A chaque fois, Hélène Lenoir plonge au cœur de l’intime, laisse entendre les récits ignorés qui n’ont jamais trouvé les mots pour cheminer jusqu’à la conscience. Elle met en scène le moment où du malaise s’instille, où s’installe « le ver du soupçon » dans une relation qui a pris les contours de l’évidence. Tandis qu’un discours convenu se dévide dans les paroles des uns et des autres (paresse, crainte de blesser, inconscience de ce qui se joue réellement ?), les regards, les corps, les attitudes parlent à satiété. Des bouts de roman familial se laissent également apercevoir dans ces textes où palpite une vie plus intense, plus chargée de sens, que les personnages eux-mêmes ne peuvent le concevoir. L’écriture en détecte le tracé enfoui, en repère les vibrations en même temps lointaines et tellement proches. Par exemple, chez cette mère, en qui certaine figure de la mythologie se donne à reconnaître, qui loge des jeunes filles et d’un coup accède à la révélation du double visage de son fils. Ou chez cette fille, venue au chevet de sa mère remplacer sa sœur pendant deux semaines d’été, qui étouffe de désir refoulé, monte un jour dans la voiture d’un inconnu et se donne furtivement à lui, pratiquant ainsi, sans même le soupçonner, le sacrifice de soi qui va permettre au roman familial de se continuer. Entre fuir et rester, elle aura au fond d’elle-même, sans que rien n’en transparaisse, résolu la contradiction qui tenaille à l’identique chacun des personnages de ces nouvelles d’une bouleversante beauté.
Leçons de vie, sans aucun doute, leçons de conscience aussi, les textes d’Hélène Lenoir creusent extrêmement profond pour mettre à nu l’empilement des strates qui nous constituent dans notre rapport à nous-mêmes, aux autres, au monde. Il y a là une épaisseur, une continuelle pulsation qui relèvent l’une et l’autre du très grand art. Une preuve supplémentaire, s’il en était besoin, que la nouvelle, à son meilleur, se présente comme un genre éminemment moderne, en accord avec ce que nous avons appris à savoir de nos vies et de leurs battements secrets.

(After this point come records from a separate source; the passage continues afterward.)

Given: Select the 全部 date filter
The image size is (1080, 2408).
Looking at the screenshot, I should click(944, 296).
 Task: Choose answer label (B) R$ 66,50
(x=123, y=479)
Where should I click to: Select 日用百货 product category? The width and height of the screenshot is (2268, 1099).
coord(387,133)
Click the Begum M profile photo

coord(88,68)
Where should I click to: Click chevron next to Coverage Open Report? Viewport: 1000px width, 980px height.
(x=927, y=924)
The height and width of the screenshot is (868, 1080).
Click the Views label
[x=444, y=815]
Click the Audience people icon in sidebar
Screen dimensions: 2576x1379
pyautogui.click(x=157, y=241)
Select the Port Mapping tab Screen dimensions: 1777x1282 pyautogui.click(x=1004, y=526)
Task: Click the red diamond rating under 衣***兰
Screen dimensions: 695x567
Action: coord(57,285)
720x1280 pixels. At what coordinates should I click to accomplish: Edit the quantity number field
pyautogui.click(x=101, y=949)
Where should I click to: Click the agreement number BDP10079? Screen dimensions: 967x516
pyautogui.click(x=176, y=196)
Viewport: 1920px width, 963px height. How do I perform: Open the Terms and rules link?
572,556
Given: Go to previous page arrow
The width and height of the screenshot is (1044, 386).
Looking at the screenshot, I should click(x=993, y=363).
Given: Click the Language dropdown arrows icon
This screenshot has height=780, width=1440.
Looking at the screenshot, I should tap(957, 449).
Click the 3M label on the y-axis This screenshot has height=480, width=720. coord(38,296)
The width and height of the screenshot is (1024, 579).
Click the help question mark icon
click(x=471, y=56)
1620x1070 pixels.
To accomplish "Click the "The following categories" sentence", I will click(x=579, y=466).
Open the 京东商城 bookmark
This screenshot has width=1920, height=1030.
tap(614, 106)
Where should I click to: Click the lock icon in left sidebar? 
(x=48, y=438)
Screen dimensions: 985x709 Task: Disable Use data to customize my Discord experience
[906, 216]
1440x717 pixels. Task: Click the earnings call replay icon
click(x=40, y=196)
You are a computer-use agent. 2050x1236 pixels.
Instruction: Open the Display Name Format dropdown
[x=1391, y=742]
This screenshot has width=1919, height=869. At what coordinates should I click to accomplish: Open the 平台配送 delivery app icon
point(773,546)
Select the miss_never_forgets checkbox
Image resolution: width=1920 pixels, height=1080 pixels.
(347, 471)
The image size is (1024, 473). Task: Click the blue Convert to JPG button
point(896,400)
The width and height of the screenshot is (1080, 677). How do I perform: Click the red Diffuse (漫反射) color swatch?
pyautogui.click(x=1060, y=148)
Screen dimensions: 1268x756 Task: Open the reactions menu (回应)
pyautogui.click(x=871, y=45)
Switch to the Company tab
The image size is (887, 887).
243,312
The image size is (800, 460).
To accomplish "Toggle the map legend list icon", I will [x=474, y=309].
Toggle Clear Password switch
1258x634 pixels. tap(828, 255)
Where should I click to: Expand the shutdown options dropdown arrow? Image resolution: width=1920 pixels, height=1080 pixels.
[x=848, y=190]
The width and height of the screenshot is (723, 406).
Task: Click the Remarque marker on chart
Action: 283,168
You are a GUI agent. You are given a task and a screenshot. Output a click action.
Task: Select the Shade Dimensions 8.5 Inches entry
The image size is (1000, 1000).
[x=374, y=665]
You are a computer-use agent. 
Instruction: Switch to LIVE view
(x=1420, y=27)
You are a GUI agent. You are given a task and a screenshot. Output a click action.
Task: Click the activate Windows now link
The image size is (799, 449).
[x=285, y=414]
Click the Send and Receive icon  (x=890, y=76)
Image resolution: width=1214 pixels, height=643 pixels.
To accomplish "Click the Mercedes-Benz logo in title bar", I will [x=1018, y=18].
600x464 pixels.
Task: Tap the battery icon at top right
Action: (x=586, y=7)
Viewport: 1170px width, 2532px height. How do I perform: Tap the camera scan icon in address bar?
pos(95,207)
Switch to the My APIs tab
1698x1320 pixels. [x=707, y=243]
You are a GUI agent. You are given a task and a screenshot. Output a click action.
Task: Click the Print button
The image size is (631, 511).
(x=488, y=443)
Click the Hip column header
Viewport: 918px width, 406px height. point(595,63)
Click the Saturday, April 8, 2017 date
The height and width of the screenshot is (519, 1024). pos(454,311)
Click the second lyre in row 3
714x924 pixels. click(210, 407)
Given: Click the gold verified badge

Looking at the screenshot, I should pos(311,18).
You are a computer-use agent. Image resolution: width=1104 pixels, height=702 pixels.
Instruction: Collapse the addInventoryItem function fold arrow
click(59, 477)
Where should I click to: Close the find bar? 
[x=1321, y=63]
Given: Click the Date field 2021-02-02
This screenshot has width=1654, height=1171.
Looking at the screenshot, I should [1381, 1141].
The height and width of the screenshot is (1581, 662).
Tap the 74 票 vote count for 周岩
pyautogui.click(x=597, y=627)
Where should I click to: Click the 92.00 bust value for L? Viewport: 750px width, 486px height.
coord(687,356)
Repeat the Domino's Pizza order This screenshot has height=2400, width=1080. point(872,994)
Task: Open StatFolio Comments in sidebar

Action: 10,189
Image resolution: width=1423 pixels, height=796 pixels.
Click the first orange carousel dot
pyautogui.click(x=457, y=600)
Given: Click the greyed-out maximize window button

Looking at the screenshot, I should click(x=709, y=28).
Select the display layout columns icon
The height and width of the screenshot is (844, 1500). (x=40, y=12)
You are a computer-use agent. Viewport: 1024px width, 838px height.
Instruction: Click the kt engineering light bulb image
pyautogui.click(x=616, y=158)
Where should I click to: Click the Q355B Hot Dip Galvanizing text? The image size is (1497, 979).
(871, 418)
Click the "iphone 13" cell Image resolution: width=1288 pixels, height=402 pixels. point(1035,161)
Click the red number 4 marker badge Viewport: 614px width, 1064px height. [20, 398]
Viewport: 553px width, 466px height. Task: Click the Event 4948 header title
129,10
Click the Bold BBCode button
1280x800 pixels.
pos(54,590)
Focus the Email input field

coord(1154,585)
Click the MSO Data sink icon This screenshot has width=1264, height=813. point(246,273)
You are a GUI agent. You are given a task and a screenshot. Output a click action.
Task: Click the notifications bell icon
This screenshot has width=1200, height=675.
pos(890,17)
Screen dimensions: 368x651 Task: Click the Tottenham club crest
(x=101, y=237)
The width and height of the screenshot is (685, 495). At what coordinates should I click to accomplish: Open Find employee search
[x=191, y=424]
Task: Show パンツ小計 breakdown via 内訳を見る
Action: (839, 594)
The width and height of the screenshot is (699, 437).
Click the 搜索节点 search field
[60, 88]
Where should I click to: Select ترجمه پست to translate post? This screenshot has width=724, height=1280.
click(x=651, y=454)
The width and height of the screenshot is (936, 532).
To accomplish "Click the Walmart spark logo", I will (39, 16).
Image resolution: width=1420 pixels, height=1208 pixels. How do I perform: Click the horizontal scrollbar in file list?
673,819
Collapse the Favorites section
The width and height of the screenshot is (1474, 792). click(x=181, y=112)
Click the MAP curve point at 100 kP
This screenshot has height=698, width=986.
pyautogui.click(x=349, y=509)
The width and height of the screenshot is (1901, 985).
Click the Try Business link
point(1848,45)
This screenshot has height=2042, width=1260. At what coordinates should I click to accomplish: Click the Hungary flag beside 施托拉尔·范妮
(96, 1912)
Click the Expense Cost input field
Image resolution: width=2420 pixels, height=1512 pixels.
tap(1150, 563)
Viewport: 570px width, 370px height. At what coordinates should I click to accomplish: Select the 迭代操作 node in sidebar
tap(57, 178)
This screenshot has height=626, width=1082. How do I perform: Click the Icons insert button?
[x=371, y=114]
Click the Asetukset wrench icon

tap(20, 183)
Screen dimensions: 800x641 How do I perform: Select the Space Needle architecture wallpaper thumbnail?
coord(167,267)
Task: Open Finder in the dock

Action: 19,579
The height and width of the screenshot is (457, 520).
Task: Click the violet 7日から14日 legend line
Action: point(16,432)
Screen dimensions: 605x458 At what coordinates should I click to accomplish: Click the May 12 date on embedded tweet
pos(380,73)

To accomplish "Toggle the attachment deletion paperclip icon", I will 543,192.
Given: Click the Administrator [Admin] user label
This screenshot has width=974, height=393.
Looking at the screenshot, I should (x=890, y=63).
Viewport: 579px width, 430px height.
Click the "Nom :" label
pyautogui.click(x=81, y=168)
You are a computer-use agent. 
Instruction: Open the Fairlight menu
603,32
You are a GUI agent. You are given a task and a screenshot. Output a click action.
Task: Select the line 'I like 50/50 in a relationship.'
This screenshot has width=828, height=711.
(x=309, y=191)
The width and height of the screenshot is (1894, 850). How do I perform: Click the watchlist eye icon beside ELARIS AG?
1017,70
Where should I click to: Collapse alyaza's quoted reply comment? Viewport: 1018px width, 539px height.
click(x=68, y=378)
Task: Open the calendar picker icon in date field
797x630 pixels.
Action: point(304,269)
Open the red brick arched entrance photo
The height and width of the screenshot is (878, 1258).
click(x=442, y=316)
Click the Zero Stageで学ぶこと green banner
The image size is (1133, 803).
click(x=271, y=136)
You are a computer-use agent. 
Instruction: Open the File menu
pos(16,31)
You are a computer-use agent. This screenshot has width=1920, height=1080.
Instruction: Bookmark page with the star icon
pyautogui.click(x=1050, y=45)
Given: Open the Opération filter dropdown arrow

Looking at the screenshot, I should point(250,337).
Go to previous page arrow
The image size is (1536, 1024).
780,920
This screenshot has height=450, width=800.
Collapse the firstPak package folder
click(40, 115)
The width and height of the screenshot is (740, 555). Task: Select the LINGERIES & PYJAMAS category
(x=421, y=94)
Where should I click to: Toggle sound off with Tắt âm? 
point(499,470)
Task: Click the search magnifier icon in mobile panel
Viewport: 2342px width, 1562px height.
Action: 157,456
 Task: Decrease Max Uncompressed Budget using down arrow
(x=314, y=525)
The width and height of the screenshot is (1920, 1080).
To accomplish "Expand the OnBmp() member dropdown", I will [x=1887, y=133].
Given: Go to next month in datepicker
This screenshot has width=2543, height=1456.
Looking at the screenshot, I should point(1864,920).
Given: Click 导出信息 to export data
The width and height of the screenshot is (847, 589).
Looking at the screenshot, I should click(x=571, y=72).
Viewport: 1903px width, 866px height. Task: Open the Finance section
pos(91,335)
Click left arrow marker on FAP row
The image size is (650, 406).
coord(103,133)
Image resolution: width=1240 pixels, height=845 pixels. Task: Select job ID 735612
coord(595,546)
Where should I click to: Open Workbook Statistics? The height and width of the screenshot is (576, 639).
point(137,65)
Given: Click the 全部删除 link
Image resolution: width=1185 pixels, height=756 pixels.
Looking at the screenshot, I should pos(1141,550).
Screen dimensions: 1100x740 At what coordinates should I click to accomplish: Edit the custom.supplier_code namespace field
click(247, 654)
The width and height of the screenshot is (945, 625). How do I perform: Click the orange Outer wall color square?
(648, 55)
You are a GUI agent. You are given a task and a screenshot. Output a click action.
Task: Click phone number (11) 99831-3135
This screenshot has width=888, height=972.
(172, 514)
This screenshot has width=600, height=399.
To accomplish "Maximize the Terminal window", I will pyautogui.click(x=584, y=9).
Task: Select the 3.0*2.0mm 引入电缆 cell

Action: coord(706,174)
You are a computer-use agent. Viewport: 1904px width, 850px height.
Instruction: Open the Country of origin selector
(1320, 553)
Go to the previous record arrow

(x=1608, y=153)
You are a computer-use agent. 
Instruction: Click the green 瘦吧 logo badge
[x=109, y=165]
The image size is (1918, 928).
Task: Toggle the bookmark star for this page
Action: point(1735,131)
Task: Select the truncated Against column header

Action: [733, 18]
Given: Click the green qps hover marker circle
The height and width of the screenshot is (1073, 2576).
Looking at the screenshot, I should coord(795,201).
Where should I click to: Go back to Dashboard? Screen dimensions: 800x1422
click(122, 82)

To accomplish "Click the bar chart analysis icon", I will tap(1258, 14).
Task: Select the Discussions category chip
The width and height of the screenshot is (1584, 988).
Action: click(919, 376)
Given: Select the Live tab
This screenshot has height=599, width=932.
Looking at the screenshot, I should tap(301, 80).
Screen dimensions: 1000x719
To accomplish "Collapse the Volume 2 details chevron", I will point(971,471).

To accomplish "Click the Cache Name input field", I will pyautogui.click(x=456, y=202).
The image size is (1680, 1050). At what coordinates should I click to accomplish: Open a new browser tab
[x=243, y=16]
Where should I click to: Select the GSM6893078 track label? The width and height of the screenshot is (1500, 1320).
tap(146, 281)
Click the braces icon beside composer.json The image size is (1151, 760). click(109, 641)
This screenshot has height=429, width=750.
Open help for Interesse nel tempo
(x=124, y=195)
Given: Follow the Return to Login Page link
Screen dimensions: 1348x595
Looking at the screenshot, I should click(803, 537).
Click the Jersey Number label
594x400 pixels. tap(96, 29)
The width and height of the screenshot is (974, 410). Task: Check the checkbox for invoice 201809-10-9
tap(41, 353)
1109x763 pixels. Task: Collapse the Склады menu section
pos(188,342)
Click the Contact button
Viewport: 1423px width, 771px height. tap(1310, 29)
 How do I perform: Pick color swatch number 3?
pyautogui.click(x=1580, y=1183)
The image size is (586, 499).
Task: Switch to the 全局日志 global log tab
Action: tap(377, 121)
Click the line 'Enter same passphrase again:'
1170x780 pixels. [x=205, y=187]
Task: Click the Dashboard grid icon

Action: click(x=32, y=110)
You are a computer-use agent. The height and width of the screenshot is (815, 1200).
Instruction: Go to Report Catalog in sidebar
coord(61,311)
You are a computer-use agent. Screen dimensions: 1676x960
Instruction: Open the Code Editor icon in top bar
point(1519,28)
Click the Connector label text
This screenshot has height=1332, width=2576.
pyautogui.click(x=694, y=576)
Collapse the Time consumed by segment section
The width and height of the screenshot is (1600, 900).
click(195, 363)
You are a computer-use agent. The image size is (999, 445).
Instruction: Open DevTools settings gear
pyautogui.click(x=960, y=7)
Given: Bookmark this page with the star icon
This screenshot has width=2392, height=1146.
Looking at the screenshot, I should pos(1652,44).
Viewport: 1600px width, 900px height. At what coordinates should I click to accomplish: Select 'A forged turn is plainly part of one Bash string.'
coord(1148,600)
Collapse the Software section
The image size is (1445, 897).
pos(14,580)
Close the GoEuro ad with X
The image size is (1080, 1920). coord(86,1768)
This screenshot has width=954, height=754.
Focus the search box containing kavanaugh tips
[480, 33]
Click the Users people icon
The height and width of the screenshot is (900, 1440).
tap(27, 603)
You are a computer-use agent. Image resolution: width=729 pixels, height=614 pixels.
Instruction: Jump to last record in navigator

Patrick Kéchichian, Le Monde, vendredi 24 juin 2005

Si l’on pouvait fixer ou stabiliser l’image du désir, bien des écrivains, romanciers en tête perdraient leur raison d’être. De fait, on n’en aura jamais fini de comptabiliser et d’analyser les hésitations, retards, précipitations et autres fluctuations de ce mouvement de l’âme et du corps qui pousse une personne à la rencontre d’une autre. Mouvement affecté, comme on le sait, d’un fort quotient multiplicateur. Et chaque fois, c’est une découverte. Comme s’il fallait inventer ce que tout le monde sait déjà depuis la nuit des temps. L’institution du mariage, ou la réalité de la simple vie de couple, aurait pu diminuer ces oscillations… Il n’en est rien.
Hélène Lenoir avait habitué ses lecteurs à regarder avec méfiance les familles et les complots qui se trament derrière les plus quiètes apparences. Mais justement, le désir est toujours là, charnel ou dévié par les appâts du gain, pour briser la paix des ménages, dénoncer cette « image figée dont la légende serait L’amour ». Dans les cinq nouvelles qui composent L’Entracte (c’est aussi le titre de la première), l’écrivain se concentre sur le principal, l’universel facteur du trouble : le sexe. Ici, ce sont généralement les femmes qui révèlent la crise, en la découvrant elles-mêmes ou en la provoquant. Ainsi de cette épouse, que la tentation adultère dessille et qui est traversée par une intuition destructrice : « … comme si le réveil de ses sens la forçait à voir et à nommer cette indignité, ce jeu sordide que Louis partageait, entretenait, supportait au nom d’elle ne savait quoi et qu’il appelait l’amour, cette chose collante, lourde, étouffante… combien de mois, combien d’années encore, chacun enfermé dans cette double peau d’enfant coupable et de mère, de père tour à tour sévère et attendri, sans que jamais l’homme, la femme… dressés face à face et criant, affûtant les couteaux… »

TERRIBLE MALENTENDU

« Au nom d’elle ne savait quoi et qu’il appelait l’amour… » Terrible malentendu, avec les mots comme complices ! Mais Hélène Lenoir n’a pas le projet de montrer les épouses et les amantes comme de simples victimes du mâle tout-puissant. D’ailleurs, rien de moins puissant, ici, que les hommes. La loi du désir n’est écrite nulle part et par personne. Et ni les hommes ni les femmes ne sauraient la lire. Il y a des pages pénétrantes – mais c’est, mêlé à celui du désir érotique, le thème même du livre – sur l’inquiétude amoureuse. Et sur ce plan, on n’apprend jamais rien, semble dire Hélène Lenoir. Douze ou trente-cinq années de vie commune ne diminuent pas l’ignorance – au mieux, elles l’anesthésient. D’où la violence du « désordre destructeur », lorsqu’il surgit pour bousculer la somnolence. L’apparition de la crise est fortuite, mais le poison rongeait depuis longtemps.
Le montage narratif et la rapide progression des nouvelles d’Hélène Lenoir sont plus savants qu’il n’y paraît au premier regard. Le centre de gravité s’y déplace et tremble. L’auteur parvenant à traduire la brutale incertitude des sentiments dans l’écriture elle-même – ainsi, lorsqu’elle passe avec audace de la troisième à la première personne dans une même phrase.